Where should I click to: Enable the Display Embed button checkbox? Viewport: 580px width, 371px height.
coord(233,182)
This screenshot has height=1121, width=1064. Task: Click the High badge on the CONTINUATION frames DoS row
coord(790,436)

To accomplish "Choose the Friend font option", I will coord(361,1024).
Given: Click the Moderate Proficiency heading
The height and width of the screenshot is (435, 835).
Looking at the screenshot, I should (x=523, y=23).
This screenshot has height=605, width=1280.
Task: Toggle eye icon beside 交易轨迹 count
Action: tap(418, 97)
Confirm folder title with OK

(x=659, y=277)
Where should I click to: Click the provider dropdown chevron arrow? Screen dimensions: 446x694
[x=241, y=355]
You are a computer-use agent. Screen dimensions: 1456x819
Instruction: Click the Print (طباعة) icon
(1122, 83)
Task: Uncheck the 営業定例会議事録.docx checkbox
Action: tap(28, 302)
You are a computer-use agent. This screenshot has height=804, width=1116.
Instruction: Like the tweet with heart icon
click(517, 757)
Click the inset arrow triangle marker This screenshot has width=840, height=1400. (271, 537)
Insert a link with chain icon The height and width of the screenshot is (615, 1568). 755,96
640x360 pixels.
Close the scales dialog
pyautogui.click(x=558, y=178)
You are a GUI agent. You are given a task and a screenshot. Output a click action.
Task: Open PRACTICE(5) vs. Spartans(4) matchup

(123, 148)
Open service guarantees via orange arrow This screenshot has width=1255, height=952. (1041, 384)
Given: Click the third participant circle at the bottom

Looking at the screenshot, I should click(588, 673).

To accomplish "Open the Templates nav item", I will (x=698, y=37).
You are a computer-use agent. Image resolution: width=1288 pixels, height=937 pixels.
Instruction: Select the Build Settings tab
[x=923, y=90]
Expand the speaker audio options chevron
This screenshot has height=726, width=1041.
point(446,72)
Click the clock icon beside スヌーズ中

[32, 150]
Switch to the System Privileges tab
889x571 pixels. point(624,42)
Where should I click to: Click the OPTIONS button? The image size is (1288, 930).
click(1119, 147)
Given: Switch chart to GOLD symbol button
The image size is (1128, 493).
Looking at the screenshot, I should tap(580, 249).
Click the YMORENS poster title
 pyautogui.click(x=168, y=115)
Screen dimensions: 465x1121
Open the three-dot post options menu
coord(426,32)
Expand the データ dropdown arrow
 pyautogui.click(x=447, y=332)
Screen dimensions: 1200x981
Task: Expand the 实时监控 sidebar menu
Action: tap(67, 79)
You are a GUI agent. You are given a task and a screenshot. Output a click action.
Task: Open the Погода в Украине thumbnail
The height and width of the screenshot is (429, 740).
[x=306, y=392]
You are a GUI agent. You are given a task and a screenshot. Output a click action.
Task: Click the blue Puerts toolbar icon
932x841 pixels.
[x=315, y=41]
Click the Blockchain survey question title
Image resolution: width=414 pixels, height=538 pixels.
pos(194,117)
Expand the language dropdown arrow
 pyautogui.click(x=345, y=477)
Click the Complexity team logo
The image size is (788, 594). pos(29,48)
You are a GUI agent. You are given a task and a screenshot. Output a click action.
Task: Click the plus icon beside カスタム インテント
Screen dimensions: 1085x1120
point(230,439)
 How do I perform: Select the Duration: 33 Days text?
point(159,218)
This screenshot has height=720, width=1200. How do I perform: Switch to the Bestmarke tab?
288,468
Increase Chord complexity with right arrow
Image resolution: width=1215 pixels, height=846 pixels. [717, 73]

*Instructions for the task*. Each line above needs to be output again, exactly as shown.

*Written answer*.
Where should I click to: Enable the Display Embed button checkbox? Viewport: 580px width, 371px height.
coord(233,182)
This screenshot has height=1121, width=1064. Task: Click the High badge on the CONTINUATION frames DoS row
coord(790,436)

To accomplish "Choose the Friend font option", I will coord(361,1024).
Given: Click the Moderate Proficiency heading
The height and width of the screenshot is (435, 835).
Looking at the screenshot, I should (x=523, y=23).
This screenshot has height=605, width=1280.
Task: Toggle eye icon beside 交易轨迹 count
Action: tap(418, 97)
Confirm folder title with OK

(x=659, y=277)
Where should I click to: Click the provider dropdown chevron arrow? Screen dimensions: 446x694
[x=241, y=355]
You are a computer-use agent. Screen dimensions: 1456x819
Instruction: Click the Print (طباعة) icon
(1122, 83)
Task: Uncheck the 営業定例会議事録.docx checkbox
Action: tap(28, 302)
You are a computer-use agent. This screenshot has height=804, width=1116.
Instruction: Like the tweet with heart icon
click(517, 757)
Click the inset arrow triangle marker This screenshot has width=840, height=1400. (271, 537)
Insert a link with chain icon The height and width of the screenshot is (615, 1568). 755,96
640x360 pixels.
Close the scales dialog
pyautogui.click(x=558, y=178)
You are a GUI agent. You are given a task and a screenshot. Output a click action.
Task: Open PRACTICE(5) vs. Spartans(4) matchup

(123, 148)
Open service guarantees via orange arrow This screenshot has width=1255, height=952. (1041, 384)
Given: Click the third participant circle at the bottom

Looking at the screenshot, I should click(588, 673).

To accomplish "Open the Templates nav item", I will (x=698, y=37).
You are a computer-use agent. Image resolution: width=1288 pixels, height=937 pixels.
Instruction: Select the Build Settings tab
[x=923, y=90]
Expand the speaker audio options chevron
This screenshot has height=726, width=1041.
point(446,72)
Click the clock icon beside スヌーズ中

[32, 150]
Switch to the System Privileges tab
889x571 pixels. point(624,42)
Where should I click to: Click the OPTIONS button? The image size is (1288, 930).
click(1119, 147)
Given: Switch chart to GOLD symbol button
The image size is (1128, 493).
Looking at the screenshot, I should tap(580, 249).
Click the YMORENS poster title
 pyautogui.click(x=168, y=115)
Screen dimensions: 465x1121
Open the three-dot post options menu
coord(426,32)
Expand the データ dropdown arrow
 pyautogui.click(x=447, y=332)
Screen dimensions: 1200x981
Task: Expand the 实时监控 sidebar menu
Action: tap(67, 79)
You are a GUI agent. You are given a task and a screenshot. Output a click action.
Task: Open the Погода в Украине thumbnail
The height and width of the screenshot is (429, 740).
[x=306, y=392]
You are a GUI agent. You are given a task and a screenshot. Output a click action.
Task: Click the blue Puerts toolbar icon
932x841 pixels.
[x=315, y=41]
Click the Blockchain survey question title
Image resolution: width=414 pixels, height=538 pixels.
pos(194,117)
Expand the language dropdown arrow
 pyautogui.click(x=345, y=477)
Click the Complexity team logo
The image size is (788, 594). pos(29,48)
You are a GUI agent. You are given a task and a screenshot. Output a click action.
Task: Click the plus icon beside カスタム インテント
Screen dimensions: 1085x1120
point(230,439)
 How do I perform: Select the Duration: 33 Days text?
point(159,218)
This screenshot has height=720, width=1200. How do I perform: Switch to the Bestmarke tab?
288,468
Increase Chord complexity with right arrow
Image resolution: width=1215 pixels, height=846 pixels. [717, 73]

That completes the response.